そのあたりの相談をすべく、執務室に宰相を呼んだ。
「宰相、ヴァンドル帝国が急に親善使節を送りたいと言ってきたのだ」
「魔物の攻勢の強まる中で親善を深めるのはもっともだから受け入れるが、いささか妙な感じもする」
「確かに不思議な感じはありますね。帝国は我が国を後進国とみなし、あまり関心をもっていませんでしたから」
宰相は首を捻ってから、何かを思い出したようで顔を上げた。
「ああ、そういえばレバント商会から情報が入っていました」
「ほう、どんな情報だ?」
「どうやら商人のふりをした帝国の諜報部員がウィリアム君の情報を集めているらしいのです」
「ウィリアム君の情報か。帝国が王国貴族の情報を集めるなど過去になかったな。あるいは彼の付与魔法のことを掴んだのかもしれぬな」
「帝国の動きを情報部に探らせてくれるか?」
「承知しました」
しばらくして情報部から報告が上がってきた。
「ヴァンドル帝国では二年続けて異常な低温となり、主食の小麦は不作が続いているようです」
「そうか、帝国も異常気象で苦しんでいるのだな」
「はい。さらに今年はライ麦も不作になる見通しのようでして、帝国内では食料を十分に賄えないようです」
「なるほど。まあウィリアム君がいなければ我が国も食料不足になっていただろうが」
「おっしゃるとおりです。そこで帝国は我が国の小麦を大量に買い付けるよう商人に依頼しているようです」
「ふむ。我が国は豊作だからな」
「さらに帝国では別の問題も生じております」
「ほう」
「我が国で流行した結核が帝国でも流行し、多くの感染者が出ているようなのです」
「そうか。考えてみれば国同士の交流はなくとも、商人たちは行き来している。国境を越えて感染が拡大するのは自然なことか」
「はい。食料不足で体力の落ちている者が多いところに感染症が流行したので、患者は急増しているようです」
情報部の報告を受けた後、儂は宰相と頷きあった
「こうなると帝国が我が国で開発された小麦と結核の薬に関心を持つのは自然なことだな」
「陛下のおっしゃるとおりかと。そして誰が開発したのかに関心を持ったのでしょう」
帝国が関心を持ったのは、ウィリアム君が新種の小麦や薬を作り出していることか。
「小麦と薬の開発者がウィリアム君であることは公表していますから、帝国が調べればすぐに分かることです」
「問題は帝国がウィリアム君の功績を知ったことと親善使節団の派遣がどうつながるかだな」
「ええ、我が国との友好関係を築き、薬の購入を希望するということなら問題はありませんが」
「ああ、薬は国外に売ることは禁じているのだったな。だが今は供給量に余裕があるから、帝国から依頼があれば売っても良いな」
「そうですね。ただし、もしウィリアム君を手に入れようと考えているとすれば問題です」
「そうだな」
帝国がウィリアム君を狙っているとしたら、なんとしても防がねばならぬ。
儂はウィリアム君の父親であるセオドアに手紙を書いて状況を伝え、注意を促した。
すると、帝国がウィリアム君の情報を集めていることはレバント商会から聞いて既に知っており、念のためにウィリアム君の警備を強化しているという返事が届いた。

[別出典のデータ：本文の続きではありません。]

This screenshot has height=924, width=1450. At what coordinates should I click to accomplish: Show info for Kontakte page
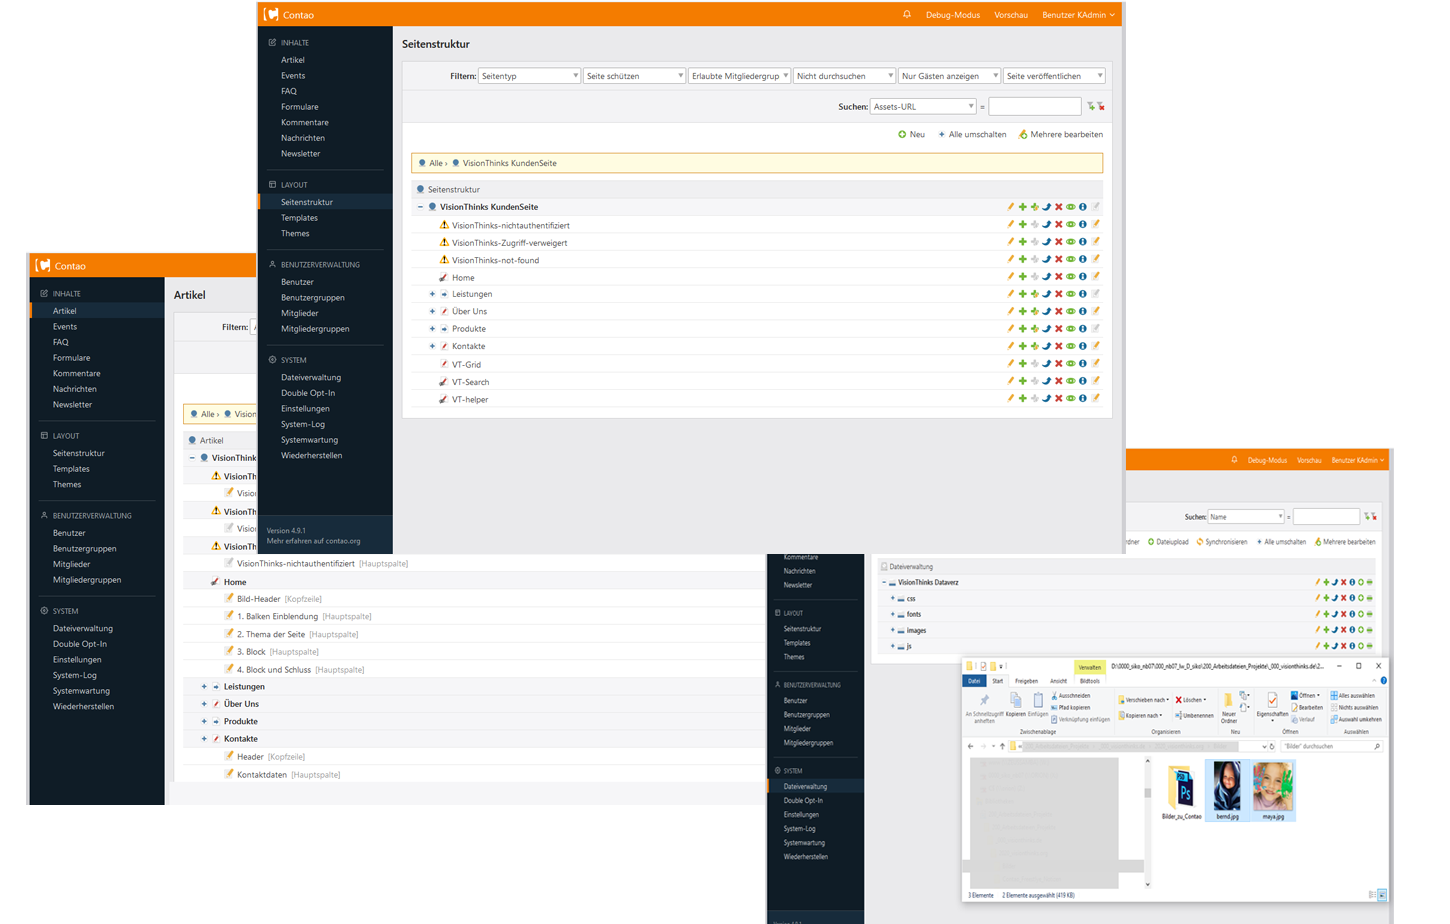1082,346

まあ帝国がいきなりウィリアム君を攫おうとする可能性は低いだろうし、いざとなればウィリアム君は魔法銃も持っているし転移魔法も使えるのだが。
セオドアが万一に備えて警戒を強めるのも理解できる。
ウィリアム君は我が国の宝だ。残念ながらそのことを理解できない貴族もいるが。
ところでレバント商会は最近ノーザンフォードに支店を開き、支店長は会頭の息子が務めていると聞いたな。
会頭はウィリアム君に心酔しているらしいから、セオドアに情報を提供するのは自然なことか。
商人たちが情報を掴むのは早い。
王国の情報部にも頑張ってもらう必要があるが、ウィリアム君のことをレバント商会が気にかけているのは歓迎すべきなのであろうな。